──────── Kutipan Bacaan ────────

JAKARTA – Menteri Energi dan Sumber Daya Mineral (ESDM), Bahlil Lahadalia menuding Dana Moneter Internasional (IMF) sebagai dalang utama merosotnya lifting minyak. Sebab, kebijakan yang direkomendasikan IMF telah berdampak buruk bagi industri minyak nasional.
Semula, Bahlil membandingkan kondisi produksi minyak RI pada 1996-1997 dengan saat ini. Pada periode tersebut, RI mampu memproduksi sekitar 1,6 juta barel minyak per hari (bph) dengan konsumsi hanya sekitar 600 ribu bph.
Sehingga RI masih dapat mengekspor sekitar 1 juta bph. Namun, kondisi tersebut berubah drastis seiring dengan adanya reformasi kala itu.

────────

> **Soal**: Tuliskan kembali bagian kutipan tentang lifting minyak di atas dari "Semula, Bahlil membandingkan" sampai "600 ribu bph." tanpa mengubah satu kata pun. Materi sesudah ini terpisah dan tidak berhubungan dengan kutipan di atas.

──────── Materi ────────

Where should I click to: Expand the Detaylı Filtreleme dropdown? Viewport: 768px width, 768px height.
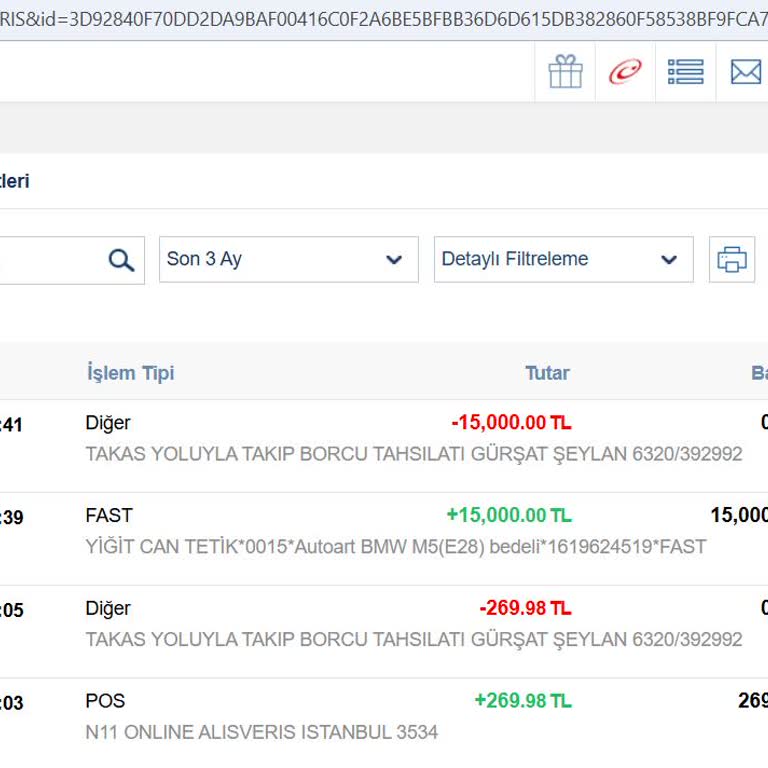[x=563, y=260]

────────

> **Jawaban Tertulis**:
Semula, Bahlil membandingkan kondisi produksi minyak RI pada 1996-1997 dengan saat ini. Pada periode tersebut, RI mampu memproduksi sekitar 1,6 juta barel minyak per hari (bph) dengan konsumsi hanya sekitar 600 ribu bph.